Het megalithische monument van Stonehentz blijft een tijdloos mysterie voor archeologen en historici. Het monument, dat ongeveer vijfduizend jaar geleden werd gecreëerd, bestaat uit enorme rotsen die afkomstig waren van lokale steengroeven en zelfs uit verre gebieden zoals Wales en Schotland. De manier waarop deze enorme stenen werden verplaatst door de inwoners van Groot-Brittannië, die destijds niet beschikten over vergelijkbare organisatie, cultuur en technische middelen als mediterrane of Midden-Oosterse culturen, blijft een raadsel.
Recent onderzoek heeft echter een interessante ontdekking aan het licht gebracht. In 1924 vonden archeologen een koeienkaak die zorgvuldig naast de zuidelijke ingang van Stonehenge was geplaatst en dateerde van ongeveer 5000 jaar geleden, met het begin van het monument. Isotoopanalyse van de koeienmolaar onthulde dat de koe waarschijnlijk uit Wales afkomstig was voordat deze naar Stonehenge werd overgebracht.

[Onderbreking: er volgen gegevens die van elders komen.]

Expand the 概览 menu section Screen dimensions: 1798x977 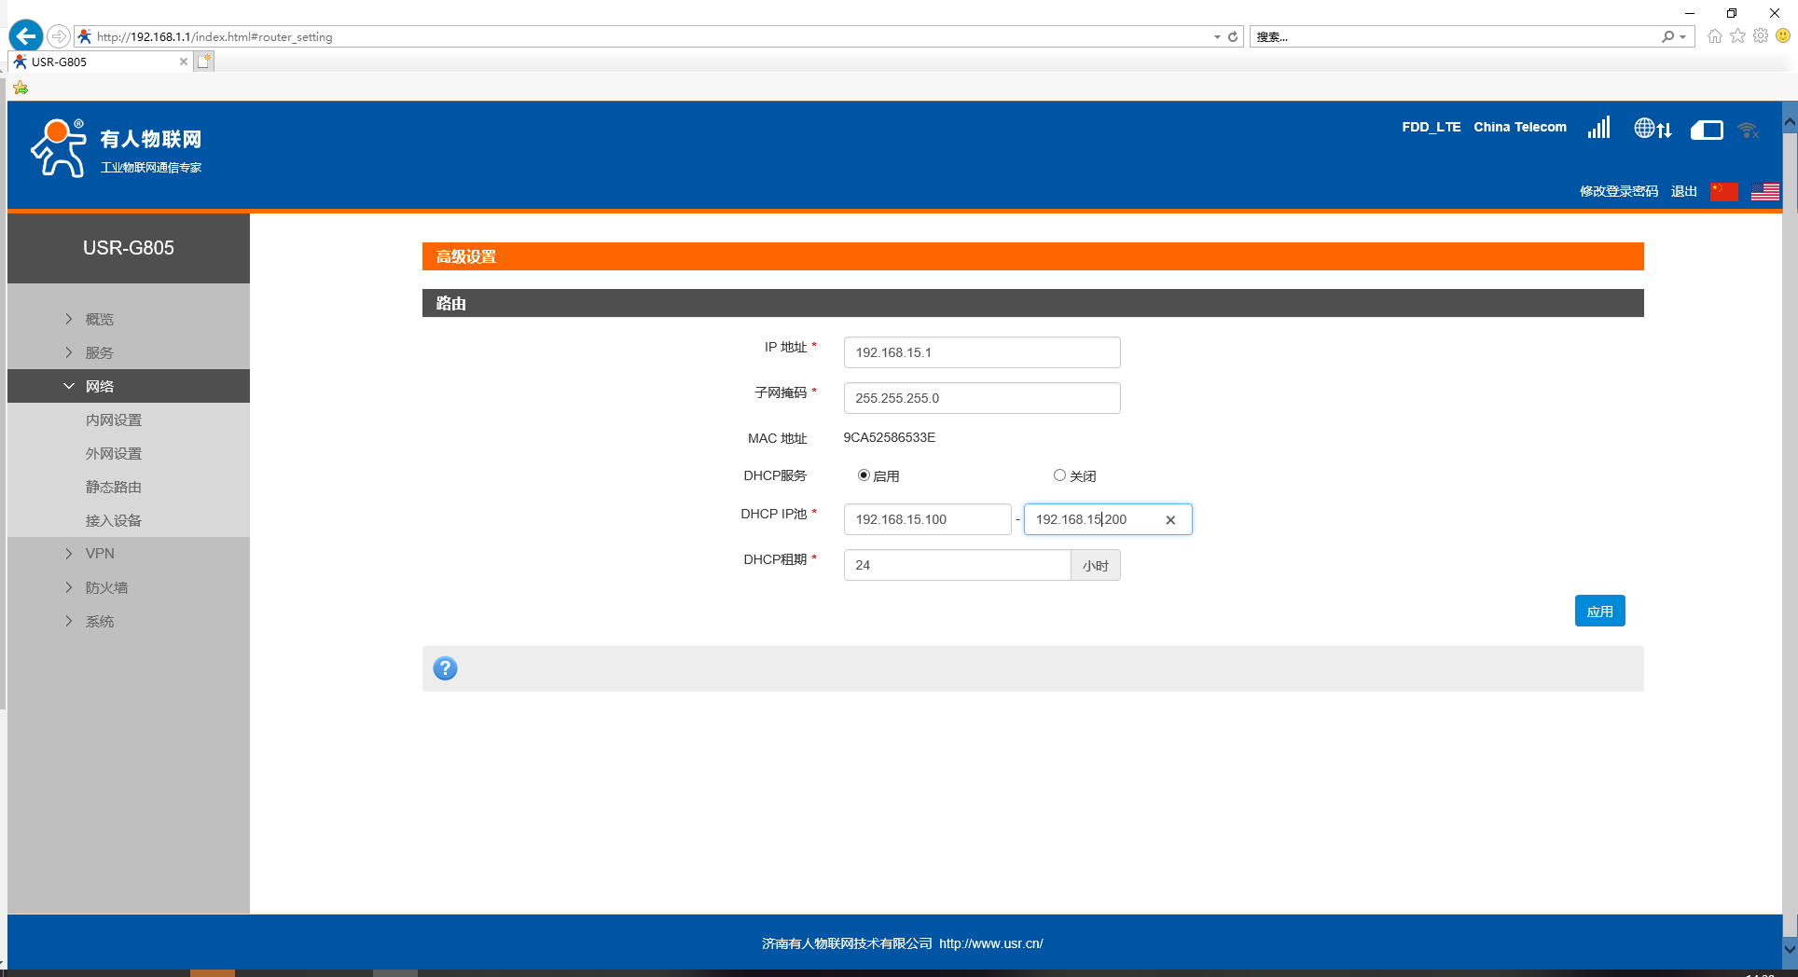tap(100, 319)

Deze ontdekking versterkt de theorie dat vee werd gebruikt om de enorme stenen door het hele land te vervoeren. Wetenschappers van de Universiteit van Cardiff en University College London hebben chemische signalen gemeten in de tand van de koe, die informatie bieden over de voeding, het milieu en de reis van het dier. Het is voor het eerst dat elementen zijn geïdentificeerd die de bovineresten van Stonehenge verbinden met het Ferokroksire-gebied van Wales, waar sommige stenen vandaan kwamen.

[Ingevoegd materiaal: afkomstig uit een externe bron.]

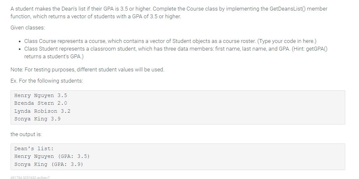The width and height of the screenshot is (359, 179).
Task: Click the '(Type your code in here.)' text
Action: pos(287,41)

Deze nieuwe benadering van het bestuderen van een enkel dier biedt een unieke kijk op de geschiedenis van Stonehenge. Het onderzoek heeft belangrijke inzichten opgeleverd over de reis van de koe en de oorsprong ervan, en werpt een nieuw licht op de manier waarop de enorme stenen van Stonehenge mogelijk werden verplaatst. Het mysterie van Stonehenge blijft echter gedeeltelijk onopgelost, en meer onderzoek is nodig om alle geheimen van dit eeuwenoude monument te ontrafelen.